DATASET:
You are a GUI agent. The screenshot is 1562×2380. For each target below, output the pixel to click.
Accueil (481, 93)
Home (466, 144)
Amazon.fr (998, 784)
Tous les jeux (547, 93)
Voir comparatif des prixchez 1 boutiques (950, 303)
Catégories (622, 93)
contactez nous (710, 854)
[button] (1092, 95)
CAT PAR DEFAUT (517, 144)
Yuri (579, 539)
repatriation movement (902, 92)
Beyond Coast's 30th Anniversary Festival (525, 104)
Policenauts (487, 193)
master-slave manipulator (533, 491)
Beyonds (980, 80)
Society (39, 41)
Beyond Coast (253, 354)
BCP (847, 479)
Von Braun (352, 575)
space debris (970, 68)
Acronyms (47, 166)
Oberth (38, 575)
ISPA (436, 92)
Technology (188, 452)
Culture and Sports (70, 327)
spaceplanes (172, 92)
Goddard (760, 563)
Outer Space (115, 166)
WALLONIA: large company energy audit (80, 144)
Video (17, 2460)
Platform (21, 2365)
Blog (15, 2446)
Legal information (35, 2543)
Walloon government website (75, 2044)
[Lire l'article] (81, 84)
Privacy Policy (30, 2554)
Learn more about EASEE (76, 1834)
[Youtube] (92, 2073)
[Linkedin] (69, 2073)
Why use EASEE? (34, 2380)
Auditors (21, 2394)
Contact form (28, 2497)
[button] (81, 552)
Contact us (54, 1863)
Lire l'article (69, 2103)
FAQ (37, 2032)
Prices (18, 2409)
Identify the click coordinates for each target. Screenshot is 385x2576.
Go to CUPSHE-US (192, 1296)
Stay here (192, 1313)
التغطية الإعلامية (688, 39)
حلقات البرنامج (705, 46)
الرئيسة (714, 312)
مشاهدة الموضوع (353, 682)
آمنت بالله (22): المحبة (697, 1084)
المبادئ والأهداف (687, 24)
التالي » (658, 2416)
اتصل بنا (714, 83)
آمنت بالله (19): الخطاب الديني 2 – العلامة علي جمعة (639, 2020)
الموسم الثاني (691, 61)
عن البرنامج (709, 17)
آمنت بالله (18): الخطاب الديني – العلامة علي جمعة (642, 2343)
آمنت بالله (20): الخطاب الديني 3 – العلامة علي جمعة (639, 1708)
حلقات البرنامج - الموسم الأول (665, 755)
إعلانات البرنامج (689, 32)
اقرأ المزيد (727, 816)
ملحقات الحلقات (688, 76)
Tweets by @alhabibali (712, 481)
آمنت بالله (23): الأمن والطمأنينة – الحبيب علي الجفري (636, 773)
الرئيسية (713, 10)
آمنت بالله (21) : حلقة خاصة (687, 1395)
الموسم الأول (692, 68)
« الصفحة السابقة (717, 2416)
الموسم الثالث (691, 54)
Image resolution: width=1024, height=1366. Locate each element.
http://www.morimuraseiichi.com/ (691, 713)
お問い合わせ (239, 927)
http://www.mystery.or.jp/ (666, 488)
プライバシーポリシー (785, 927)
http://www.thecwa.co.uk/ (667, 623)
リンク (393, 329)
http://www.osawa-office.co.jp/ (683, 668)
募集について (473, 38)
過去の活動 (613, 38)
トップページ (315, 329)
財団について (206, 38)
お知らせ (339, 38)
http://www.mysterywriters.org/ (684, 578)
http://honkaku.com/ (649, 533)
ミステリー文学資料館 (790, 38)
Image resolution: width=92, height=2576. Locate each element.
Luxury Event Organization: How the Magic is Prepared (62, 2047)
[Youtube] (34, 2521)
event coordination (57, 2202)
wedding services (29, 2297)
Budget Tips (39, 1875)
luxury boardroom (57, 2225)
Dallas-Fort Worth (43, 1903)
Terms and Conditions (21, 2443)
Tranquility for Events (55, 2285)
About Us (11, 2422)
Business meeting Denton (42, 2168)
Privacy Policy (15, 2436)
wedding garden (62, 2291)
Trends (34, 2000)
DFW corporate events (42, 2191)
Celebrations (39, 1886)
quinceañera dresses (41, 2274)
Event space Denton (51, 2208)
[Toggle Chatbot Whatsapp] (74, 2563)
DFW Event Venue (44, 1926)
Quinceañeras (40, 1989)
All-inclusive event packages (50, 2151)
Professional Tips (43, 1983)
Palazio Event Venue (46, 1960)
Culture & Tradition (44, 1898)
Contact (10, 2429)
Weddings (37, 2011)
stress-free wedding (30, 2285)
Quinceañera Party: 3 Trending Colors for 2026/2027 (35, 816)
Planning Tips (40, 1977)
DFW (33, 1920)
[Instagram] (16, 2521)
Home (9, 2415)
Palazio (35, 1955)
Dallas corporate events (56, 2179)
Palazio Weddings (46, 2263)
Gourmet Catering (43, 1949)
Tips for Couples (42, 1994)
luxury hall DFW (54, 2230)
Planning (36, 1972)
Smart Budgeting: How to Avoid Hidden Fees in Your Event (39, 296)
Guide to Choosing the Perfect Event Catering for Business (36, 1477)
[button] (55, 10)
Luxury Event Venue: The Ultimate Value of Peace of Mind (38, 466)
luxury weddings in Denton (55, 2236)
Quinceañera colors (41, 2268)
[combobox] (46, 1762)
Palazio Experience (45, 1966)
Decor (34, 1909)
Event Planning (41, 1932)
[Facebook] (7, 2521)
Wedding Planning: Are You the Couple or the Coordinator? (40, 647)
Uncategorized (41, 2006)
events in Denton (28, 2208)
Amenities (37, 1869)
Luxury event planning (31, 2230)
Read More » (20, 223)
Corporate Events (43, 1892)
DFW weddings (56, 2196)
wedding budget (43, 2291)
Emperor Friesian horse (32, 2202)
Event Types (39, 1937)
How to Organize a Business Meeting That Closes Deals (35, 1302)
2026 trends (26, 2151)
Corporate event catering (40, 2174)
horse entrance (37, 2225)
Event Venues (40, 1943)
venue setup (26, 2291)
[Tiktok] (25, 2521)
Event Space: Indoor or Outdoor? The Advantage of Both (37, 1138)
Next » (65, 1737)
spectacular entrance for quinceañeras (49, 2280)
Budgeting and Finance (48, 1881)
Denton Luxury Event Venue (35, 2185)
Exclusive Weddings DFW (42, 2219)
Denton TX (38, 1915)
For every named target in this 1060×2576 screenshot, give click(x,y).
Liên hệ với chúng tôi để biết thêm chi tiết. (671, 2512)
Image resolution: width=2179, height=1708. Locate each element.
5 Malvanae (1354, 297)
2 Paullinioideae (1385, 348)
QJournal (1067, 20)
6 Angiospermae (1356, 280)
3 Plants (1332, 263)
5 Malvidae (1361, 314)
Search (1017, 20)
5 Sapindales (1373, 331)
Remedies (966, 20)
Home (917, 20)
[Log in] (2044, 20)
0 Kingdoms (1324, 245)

YOUR TASK:
In your answer, include only the lines above starting at the line that holds "الرئيسة (714, 312)" and ending at the line that holds "آمنت بالله (20): الخطاب", copied exactly.

ANSWER SPACE:
الرئيسة (714, 312)
مشاهدة الموضوع (353, 682)
آمنت بالله (22): المحبة (697, 1084)
المبادئ والأهداف (687, 24)
التالي » (658, 2416)
اتصل بنا (714, 83)
آمنت بالله (19): الخطاب الديني 2 – العلامة علي جمعة (639, 2020)
الموسم الثاني (691, 61)
عن البرنامج (709, 17)
آمنت بالله (18): الخطاب الديني – العلامة علي جمعة (642, 2343)
آمنت بالله (20): الخطاب الديني 3 – العلامة علي جمعة (639, 1708)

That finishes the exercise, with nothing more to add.